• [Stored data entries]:
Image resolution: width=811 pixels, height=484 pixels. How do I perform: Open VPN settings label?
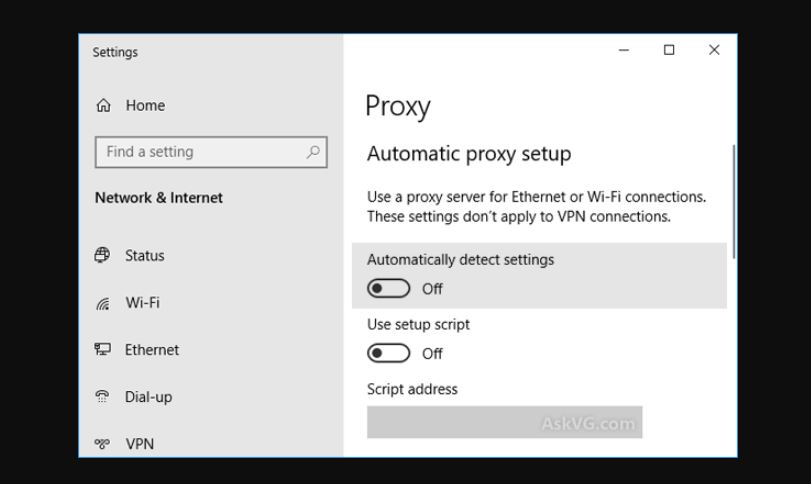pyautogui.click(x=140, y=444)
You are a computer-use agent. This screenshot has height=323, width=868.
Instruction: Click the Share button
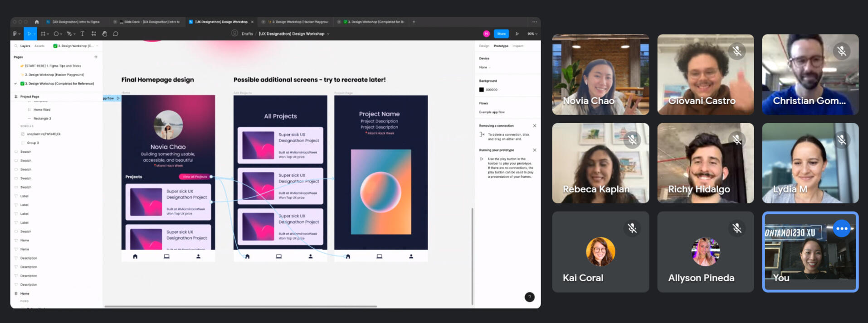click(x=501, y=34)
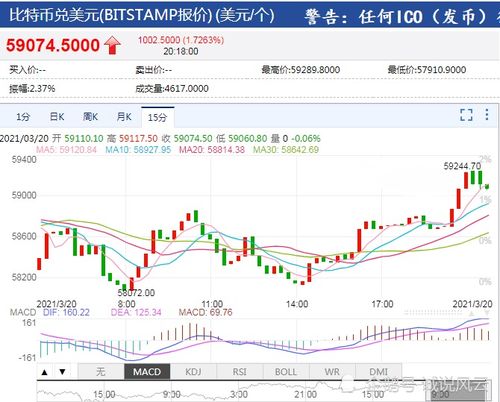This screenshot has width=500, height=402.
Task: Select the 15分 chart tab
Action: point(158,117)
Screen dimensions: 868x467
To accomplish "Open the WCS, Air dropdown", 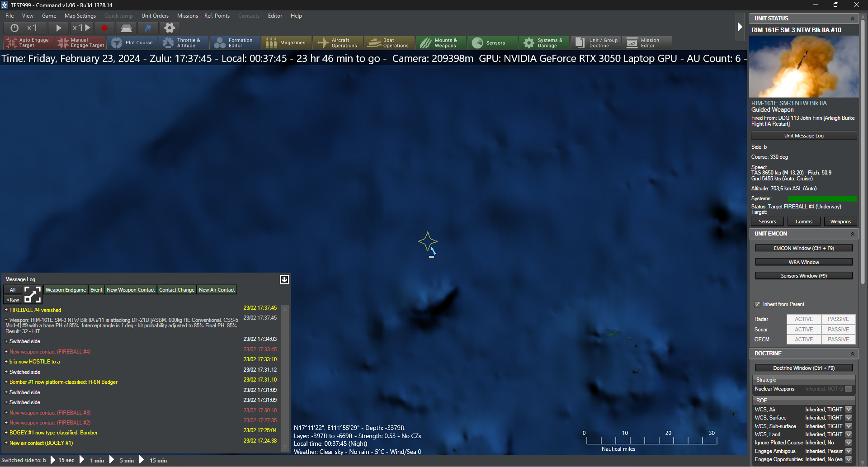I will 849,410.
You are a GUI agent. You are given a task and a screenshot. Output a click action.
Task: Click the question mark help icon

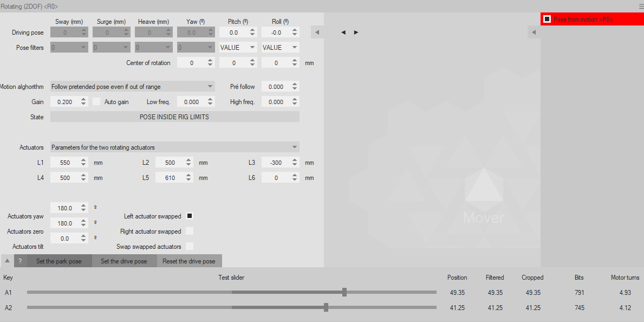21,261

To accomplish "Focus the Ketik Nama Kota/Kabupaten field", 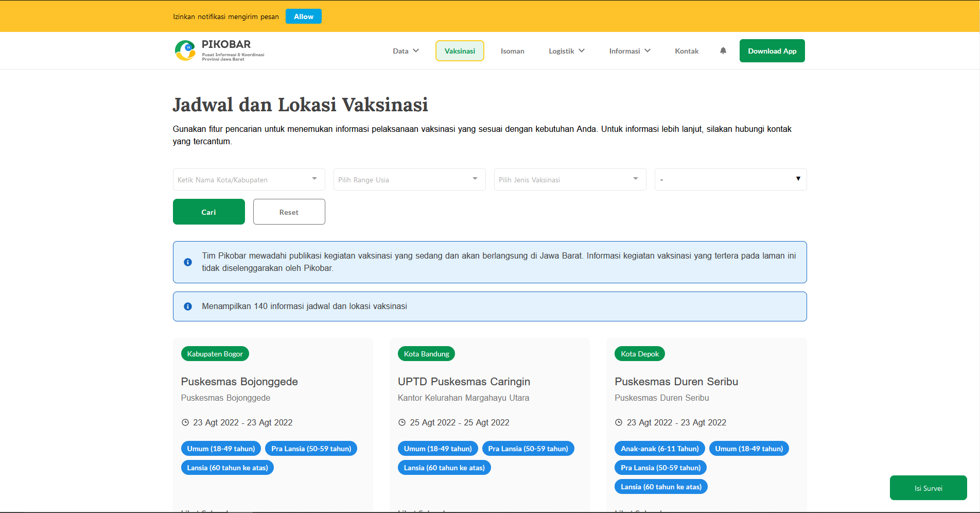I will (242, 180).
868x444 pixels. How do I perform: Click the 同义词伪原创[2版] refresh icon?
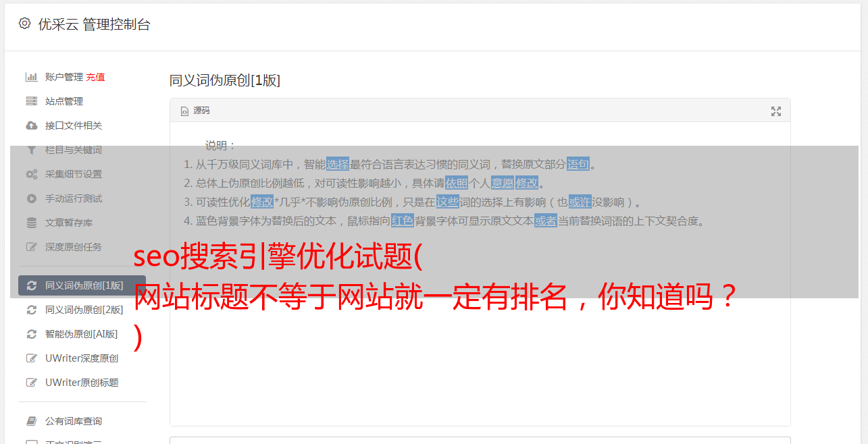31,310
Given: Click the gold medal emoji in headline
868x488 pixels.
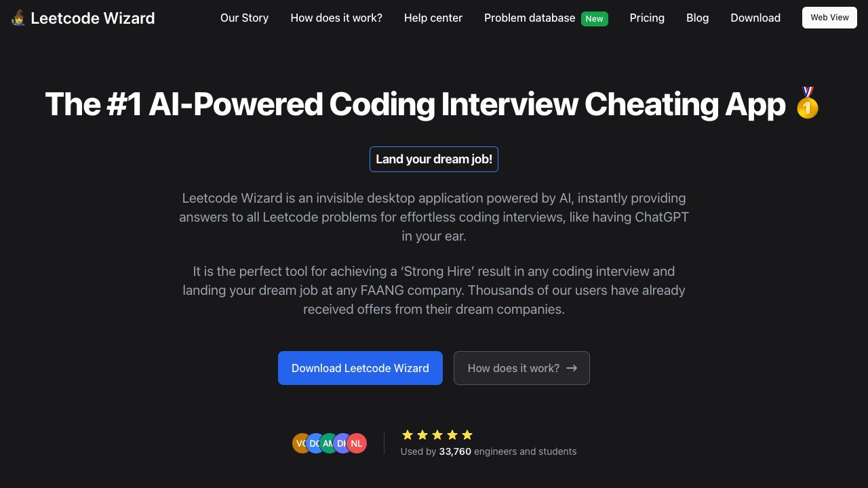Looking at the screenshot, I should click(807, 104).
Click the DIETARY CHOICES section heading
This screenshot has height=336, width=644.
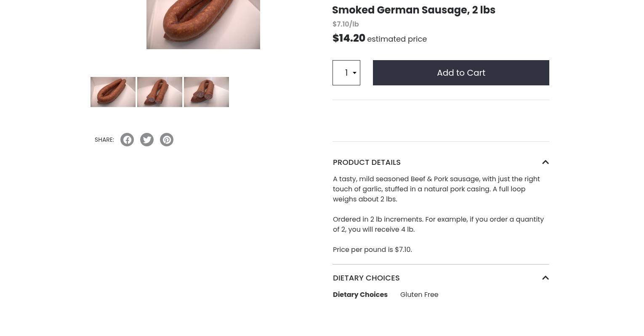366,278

• [The task]:
Only the lines above that hold "agent" are wanted. Show every one of them.

• [Solution to the problem]:
You are a computer-use agent. This screenshot has height=323, width=868.
You are a GUI agent. You are given a task and a screenshot. Output a click action.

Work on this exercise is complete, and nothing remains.